● **Task**
Copy the rows below word for word, everything from the very first one down to and including the line that contains "Secure note is".

● **Material provided**

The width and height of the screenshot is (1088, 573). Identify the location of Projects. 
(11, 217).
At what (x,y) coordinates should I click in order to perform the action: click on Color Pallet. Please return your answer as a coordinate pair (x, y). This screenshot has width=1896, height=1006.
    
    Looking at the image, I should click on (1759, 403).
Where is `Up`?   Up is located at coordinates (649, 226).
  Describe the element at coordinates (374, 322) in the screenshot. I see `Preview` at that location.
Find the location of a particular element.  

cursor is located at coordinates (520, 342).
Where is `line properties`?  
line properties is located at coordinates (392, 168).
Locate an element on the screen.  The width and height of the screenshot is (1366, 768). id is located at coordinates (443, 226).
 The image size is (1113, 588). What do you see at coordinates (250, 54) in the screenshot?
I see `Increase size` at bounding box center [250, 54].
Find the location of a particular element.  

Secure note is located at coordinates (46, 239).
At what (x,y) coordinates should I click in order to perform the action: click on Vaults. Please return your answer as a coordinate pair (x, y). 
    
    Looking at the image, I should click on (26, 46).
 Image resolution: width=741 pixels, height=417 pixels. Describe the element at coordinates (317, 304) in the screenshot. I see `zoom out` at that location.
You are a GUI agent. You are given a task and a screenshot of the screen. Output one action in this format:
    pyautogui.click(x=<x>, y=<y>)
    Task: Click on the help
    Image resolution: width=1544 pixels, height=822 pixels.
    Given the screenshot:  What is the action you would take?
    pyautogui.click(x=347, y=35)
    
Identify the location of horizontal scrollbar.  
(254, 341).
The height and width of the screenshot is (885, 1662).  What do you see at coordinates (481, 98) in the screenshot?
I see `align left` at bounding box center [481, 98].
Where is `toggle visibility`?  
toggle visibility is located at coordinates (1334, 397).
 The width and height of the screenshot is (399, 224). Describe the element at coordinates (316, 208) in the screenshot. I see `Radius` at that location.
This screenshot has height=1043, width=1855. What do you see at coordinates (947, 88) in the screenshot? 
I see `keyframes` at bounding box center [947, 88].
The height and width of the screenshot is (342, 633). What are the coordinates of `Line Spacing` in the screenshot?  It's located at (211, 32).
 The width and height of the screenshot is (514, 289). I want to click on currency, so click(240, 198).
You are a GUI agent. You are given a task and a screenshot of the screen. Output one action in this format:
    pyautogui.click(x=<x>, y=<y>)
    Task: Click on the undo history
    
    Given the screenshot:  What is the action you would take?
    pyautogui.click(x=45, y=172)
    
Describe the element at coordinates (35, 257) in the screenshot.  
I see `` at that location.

● **The reply**
The width and height of the screenshot is (1088, 573). Identify the location of Projects. 
(11, 217).
At what (x,y) coordinates should I click in order to perform the action: click on Color Pallet. Please return your answer as a coordinate pair (x, y). This screenshot has width=1896, height=1006.
    
    Looking at the image, I should click on (1759, 403).
Where is `Up`?   Up is located at coordinates (649, 226).
  Describe the element at coordinates (374, 322) in the screenshot. I see `Preview` at that location.
Find the location of a particular element.  

cursor is located at coordinates (520, 342).
Where is `line properties`?  
line properties is located at coordinates (392, 168).
Locate an element on the screen.  The width and height of the screenshot is (1366, 768). id is located at coordinates (443, 226).
 The image size is (1113, 588). What do you see at coordinates (250, 54) in the screenshot?
I see `Increase size` at bounding box center [250, 54].
Find the location of a particular element.  

Secure note is located at coordinates (46, 239).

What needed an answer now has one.